(Beginning of Data records)

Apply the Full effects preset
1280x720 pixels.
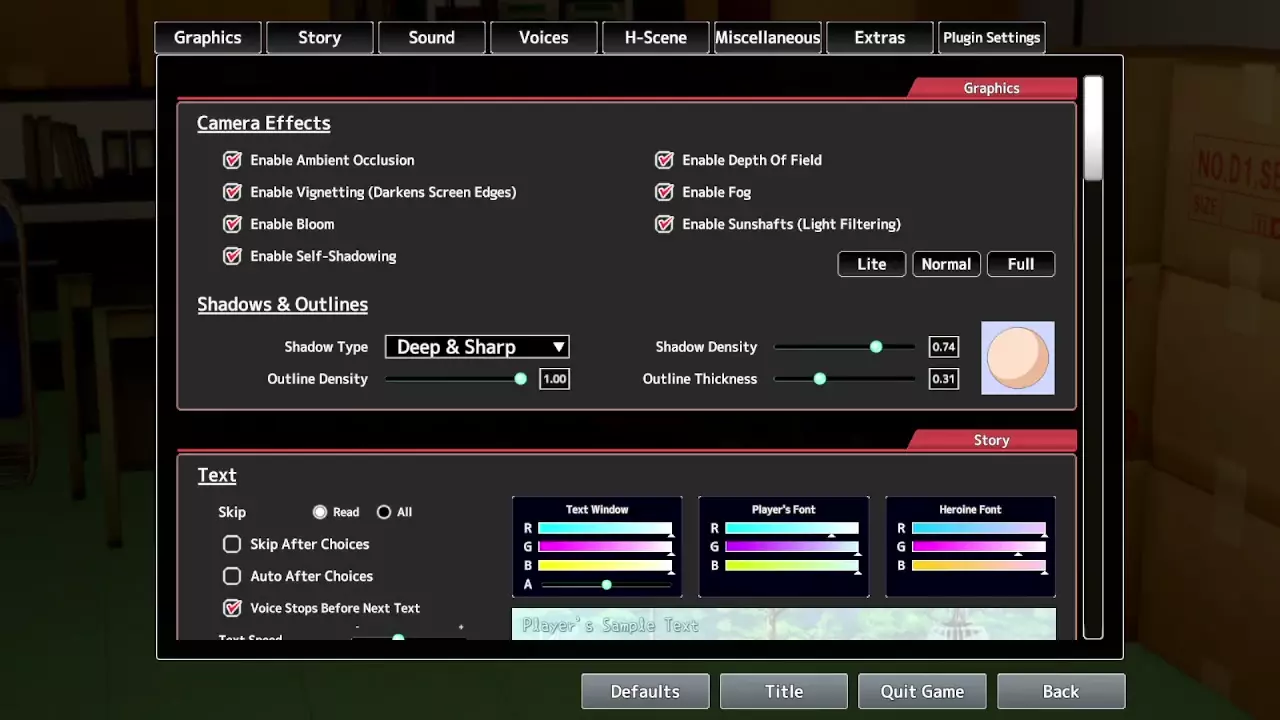click(1020, 264)
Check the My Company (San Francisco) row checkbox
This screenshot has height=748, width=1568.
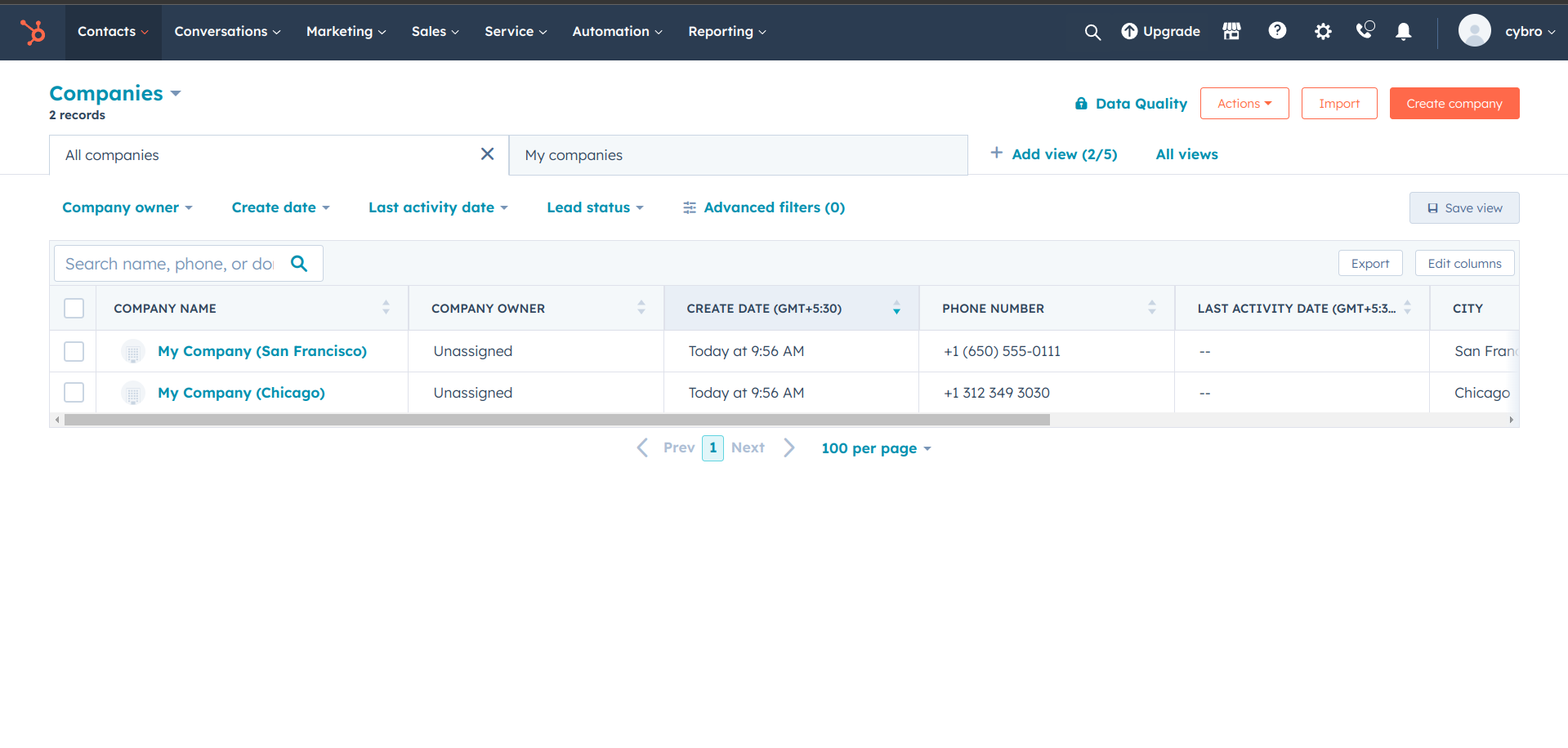pos(74,351)
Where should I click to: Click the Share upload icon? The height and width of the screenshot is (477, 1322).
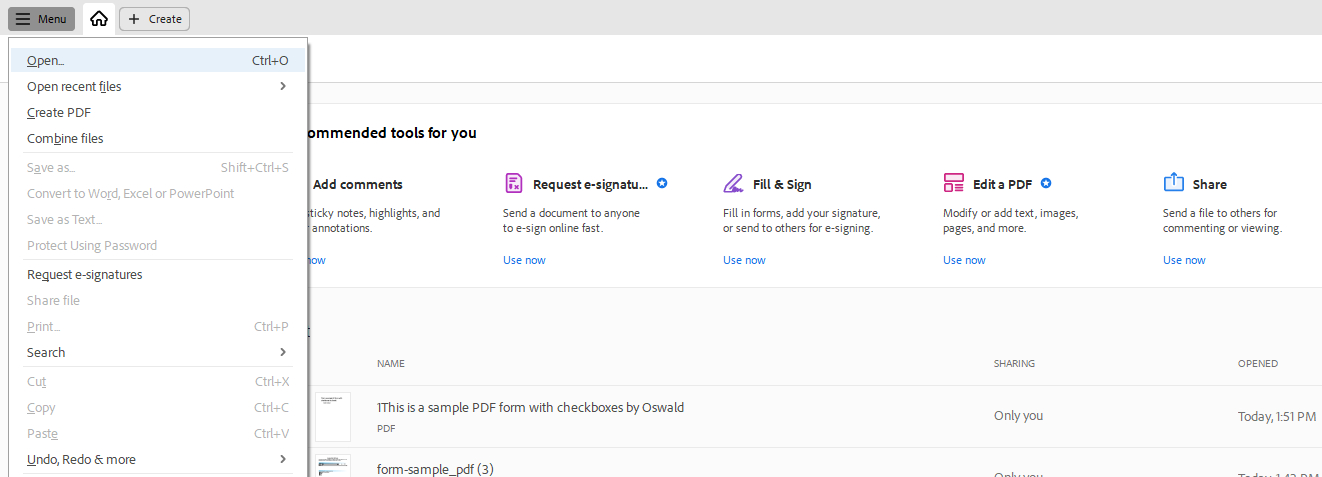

(End of Data records)

Since the pictures are not wanted, repeat only the rest of the material, exactly as given.

Apply the Full effects preset
1280x720 pixels.
click(1020, 264)
Check the My Company (San Francisco) row checkbox
This screenshot has height=748, width=1568.
pos(74,351)
Where should I click to: Click the Share upload icon? The height and width of the screenshot is (477, 1322).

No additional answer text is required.